Il recente studio della Caritas Diocesana, da sempre attenta alle fragilità sociali del territorio, fotografa con chiarezza una realtà che conosciamo bene: lo spopolamento dei comuni alto molisani tra il 1992 e il 2024 (dati ISTAT).
Tra questi, Poggio Sannita risulta essere il comune maggiormente colpito, con un calo demografico impressionante pari al 54,2%. Un dato che non sorprende, ma che continua a pesare come un macigno sul futuro della nostra comunità .
Non è una novità : anni fa alcune proiezioni statistiche, sempre basate su dati ISTAT, arrivavano perfino a ipotizzare la possibile scomparsa del paese entro il 2037. Uno scenario estremo, certo, ma che ci obbliga a una domanda semplice e inevitabile: che cosa stiamo facendo davvero per invertire questa tendenza?
Il contrasto allo spopolamento è diventato da tempo un tema centrale nel dibattito sulle aree interne.

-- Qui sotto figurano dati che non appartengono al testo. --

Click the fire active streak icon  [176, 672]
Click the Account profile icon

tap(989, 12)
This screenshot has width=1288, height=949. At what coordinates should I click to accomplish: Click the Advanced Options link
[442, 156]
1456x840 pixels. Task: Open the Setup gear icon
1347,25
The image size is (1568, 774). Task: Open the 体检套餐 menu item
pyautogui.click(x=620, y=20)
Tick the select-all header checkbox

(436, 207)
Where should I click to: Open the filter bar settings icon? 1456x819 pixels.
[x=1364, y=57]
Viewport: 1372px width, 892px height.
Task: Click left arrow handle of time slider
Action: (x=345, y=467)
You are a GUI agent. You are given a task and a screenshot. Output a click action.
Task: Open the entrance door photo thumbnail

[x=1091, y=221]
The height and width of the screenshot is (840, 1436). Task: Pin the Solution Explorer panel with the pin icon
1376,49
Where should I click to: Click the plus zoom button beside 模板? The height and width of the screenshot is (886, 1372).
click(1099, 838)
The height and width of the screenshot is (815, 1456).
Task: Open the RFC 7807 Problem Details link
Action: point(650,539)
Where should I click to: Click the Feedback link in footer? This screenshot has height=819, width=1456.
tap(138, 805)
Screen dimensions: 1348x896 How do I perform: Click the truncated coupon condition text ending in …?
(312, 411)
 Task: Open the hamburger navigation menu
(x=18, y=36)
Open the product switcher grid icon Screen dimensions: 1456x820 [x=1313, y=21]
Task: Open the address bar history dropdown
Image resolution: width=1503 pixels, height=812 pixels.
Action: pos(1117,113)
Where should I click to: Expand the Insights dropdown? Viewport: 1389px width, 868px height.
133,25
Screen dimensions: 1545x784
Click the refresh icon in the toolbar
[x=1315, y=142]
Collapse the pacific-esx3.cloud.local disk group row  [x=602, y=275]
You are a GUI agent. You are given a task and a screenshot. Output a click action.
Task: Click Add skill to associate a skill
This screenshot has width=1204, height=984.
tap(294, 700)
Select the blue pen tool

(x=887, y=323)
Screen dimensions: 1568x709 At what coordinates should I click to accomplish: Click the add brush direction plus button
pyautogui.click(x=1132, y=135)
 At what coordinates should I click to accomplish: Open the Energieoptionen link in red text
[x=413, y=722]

Le proposte non mancano, alcune serie, altre più teoriche o persino fantasiose. Eppure, il rischio è che tutto si riduca a un refrain ripetuto da decenni, mentre il fenomeno continua ad avanzare.
Perché lo spopolamento non è iniziato ieri. È iniziato quando i nostri paesi avevano ancora servizi attivi, ospedali funzionanti, e rappresentanze istituzionali forti a tutti i livelli, da Campobasso fino a Roma. E forse è proprio lì che dovremmo tornare a riflettere, senza rimozioni né semplificazioni.
Oggi la domanda resta aperta e urgente: oltre le parole, esiste ancora la possibilità di costruire un percorso concreto per salvare il futuro delle nostre comunità ? Possiamo davvero rinunciare al fatalismo e tornare ad agire insieme, su basi solide, per affrontare la sfida decisiva della sopravvivenza dei nostri paesi?
Sono interrogativi che non riguardano solo i numeri, ma le persone. E che arrivano da chi qui è rimasto, da chi qui ha scelto di vivere e far crescere una famiglia, con la responsabilità quotidiana di immaginare ancora un domani.